The Black Rider: The Casting of the Magic Bullets
By William S Burroughs, Tom Waits and Robert Wilson. Directed by Ron Jenkins. Featuring Kevin Corey, Mackenzie Gray. Presented by November Theatre. Previews Oct 8-9 & 14. Runs Oct 15 to Nov 16. Tue-Sat 8pm; Sat-Sun 2:30pm. $32-$38 (Previews $19). Tarragon Theatre Mainspace, 30 Bridgman. www.tarragontheatre.com.

November Theatre Company was born a decade ago when Michael Scholar, Jr. successfully campaigned for the rights to mount a scrappy production of The Black Rider: The Casting of the Magic Bullets — a dark opera created by avant-garde theatre artist Robert Wilson with music by Tom Waits and text by William S. Burroughs — for the 1998 Edmonton International Fringe Festival. The following year, director Ron Jenkins came on board to revamp the show and take it to the New York Fringe Festival, where it snagged a Best Direction award and became the highest-selling show in the festival’s history. The company has been touring the show fairly steadily since, winning lots more awards, breaking more records and receiving an approving nod from Mr. Waits along the way.

“It’s evolved over the years from that original production,” says Jenkins. “We’ve added things. You come back to it and think, How did I miss that? And we’ve taken certain moments and [amplified them] a bit.”

The story, about a young man who makes a deal with the devil in order to win the woman he loves, is adapted from an old German folktale that inspired the 1821 Carl Maria von Weber opera Der Freischütz, which tacked a happy ending onto it. “Wilson remained true to the simple story of it and he told it in a very German way, drawing on German Expressionism from film and painting,” says Jenkins of The Black Rider’s premiere at the Thalia Theatre in Hamburg. Working under the constraints of radically different resources, Jenkins replaced the full orchestra with three multi-instrumentalists and kept the cast at six. “We tried to keep the original intent of the Thalia production,” says Jenkins. “But we’re doing our own chamber version.”
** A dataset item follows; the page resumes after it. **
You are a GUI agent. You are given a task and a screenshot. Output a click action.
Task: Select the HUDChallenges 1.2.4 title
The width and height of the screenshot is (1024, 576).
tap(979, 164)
The plucky production has been so successful that the company has yet to mount another show, despite having a couple of other projects “in the hopper,” as Jenkins puts it. “We’ve been ready to put it to bed for some time now, but then someone new sees it and says, ‘Hey, why don’t you bring it here?’” The show has brought in music fans who have burned out the grooves in Waits’ 1993 record of the same name as well as Burroughs acolytes. Jenkins says he’s humbled by how well the experimental piece has been received, even in more mainstream theatre spaces across the country. 

Still, this may well be this version’s last ride. On November Theatre’s website, they’ve posted information about their run at Tarragon this fall, adding, “You have six weeks to catch this production before it disappears into hell for all eternity.”

On the phone, however, Jenkins is less strident about the show’s future. “Well, you know,” he says laughing, “never say never.”